ToolSet wraps a HashMap<String, Box<dyn Tool>> and indexes tools by their definition name. This gives O(1) lookup when executing tool calls instead of scanning a list. The builder API auto-extracts the name from each tool’s definition:

#![allow(unused)]
fn main() {
let tools = ToolSet::new().with(ReadTool::new());
let result = single_turn(&provider, &tools, "Read test.txt").await?;
}

match on StopReason

This is the core teaching point. Instead of checking tool_calls.is_empty(), you explicitly match on the stop reason:

#![allow(unused)]
fn main() {
match turn.stop_reason {
    StopReason::Stop => { /* return text */ }
    StopReason::ToolUse => { /* execute tools */ }
}
}

This makes the protocol visible. The LLM is telling you what to do, and you handle each case explicitly.

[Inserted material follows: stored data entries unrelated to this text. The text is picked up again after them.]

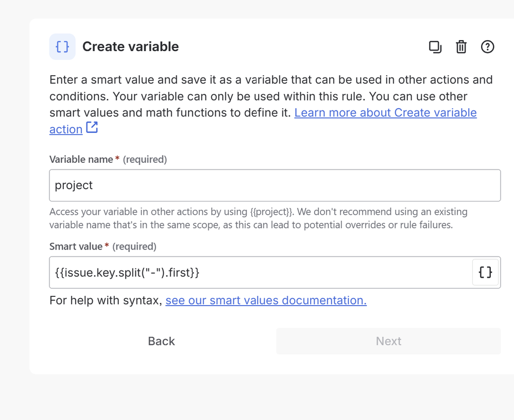The height and width of the screenshot is (420, 514).
Task: Select the Create variable heading text
Action: pyautogui.click(x=130, y=46)
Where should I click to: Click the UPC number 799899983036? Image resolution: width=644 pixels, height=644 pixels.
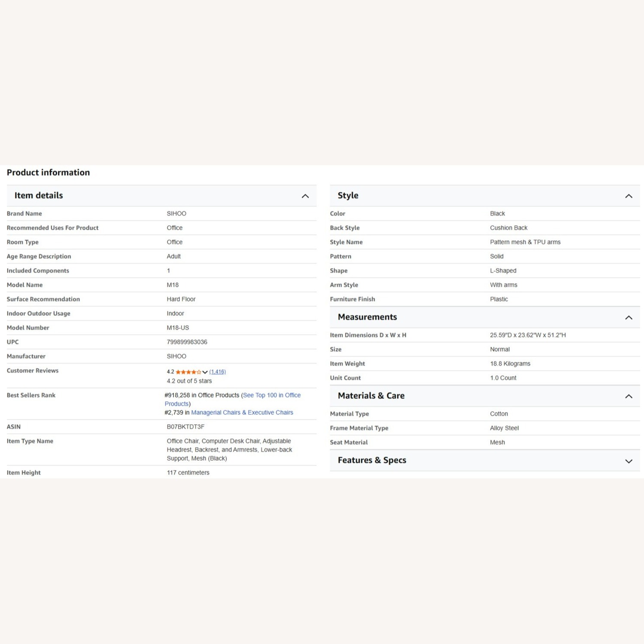click(187, 342)
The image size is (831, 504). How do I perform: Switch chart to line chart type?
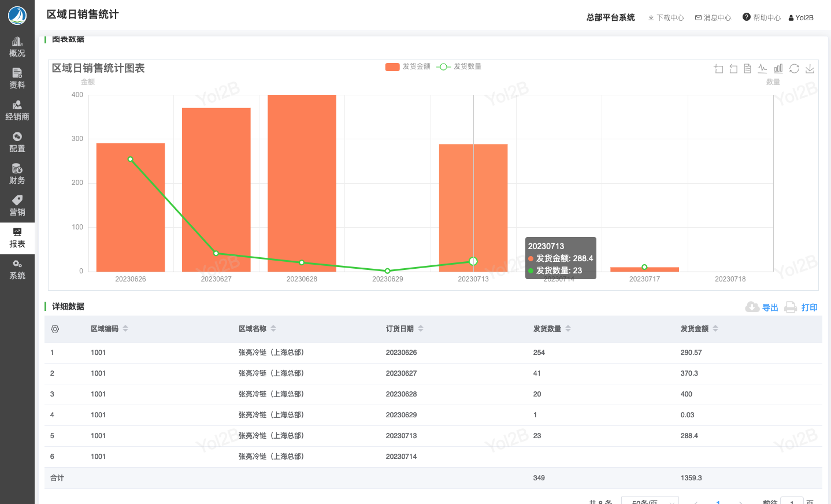click(763, 69)
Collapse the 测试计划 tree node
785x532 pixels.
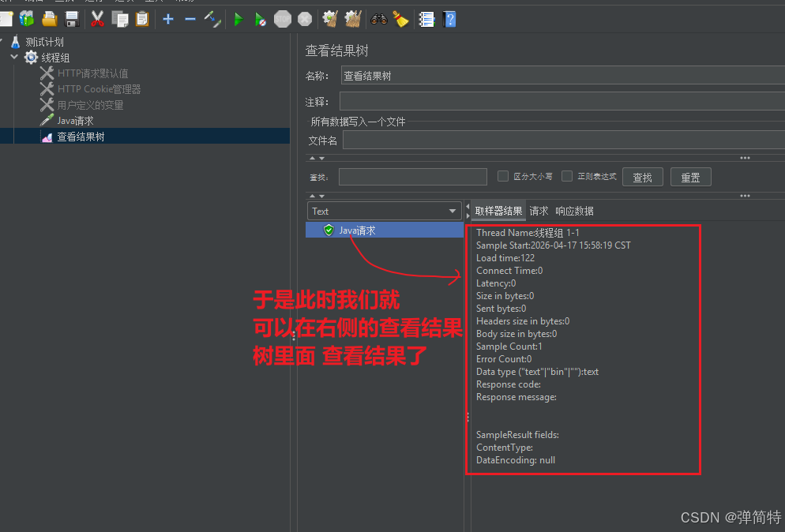(2, 41)
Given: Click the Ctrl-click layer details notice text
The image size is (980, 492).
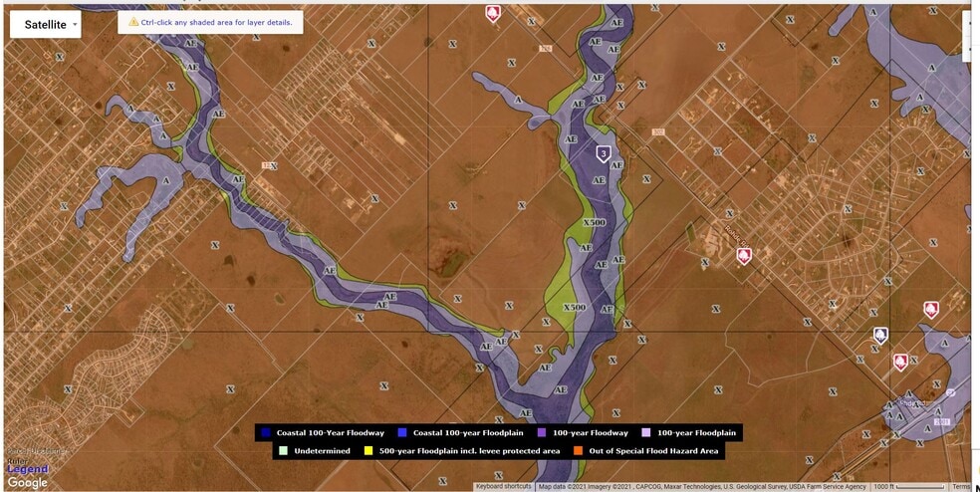Looking at the screenshot, I should point(216,22).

Here is the complete flow of single_turn():

flowchart TD
    A["prompt"] --> B["provider.chat()"]
    B --> C{"stop_reason?"}
    C -- "Stop" --> D["Return text"]
    C -- "ToolUse" --> E["Execute each tool call"]
    E --> F{"Tool error?"}
    F -- "Ok" --> G["result = output"]
    F -- "Err" --> H["result = error message"]
    G --> I["Push Assistant message"]
    H --> I
    I --> J["Push ToolResult messages"]
    J --> K["provider.chat() again"]
    K --> L["Return final text"]

The key difference from the full agent loop (Chapter 5) is that there is no outer loop here. If the LLM asks for tools a second time, single_turn() does not handle it – that is what the agent loop is for.

The implementation

Open mini-claw-code-starter/src/agent.rs. You will see the single_turn() function signature at the top of the file, before the SimpleAgent struct.

Step 1: Collect tool definitions

ToolSet has a definitions() method that returns all tool schemas:

#![allow(unused)]
fn main() {
let defs = tools.definitions();
}

Step 2: Create the initial message

#![allow(unused)]
fn main() {
let mut messages = vec![Message::User(prompt.to_string())];
}

Step 3: Call the provider

#![allow(unused)]
fn main() {
let turn = provider.chat(&messages, &defs).await?;
}

Step 4: Match on stop_reason

This is the heart of the function:

#![allow(unused)]
fn main() {
match turn.stop_reason {
    StopReason::Stop => Ok(turn.text.unwrap_or_default()),
    StopReason::ToolUse => {
        // execute tools, send results, get final answer
    }
}
}

For the ToolUse branch:

  1. For each tool call, find the matching tool and call it. Collect the results into a Vec first – you will need turn.tool_calls for this, so you cannot move turn yet.
  2. Push Message::Assistant(turn) and then Message::ToolResult for each result. Pushing the assistant turn moves turn, which is why you must collect results beforehand.
  3. Call the provider again to get the final answer.
  4. Return final_turn.text.unwrap_or_default().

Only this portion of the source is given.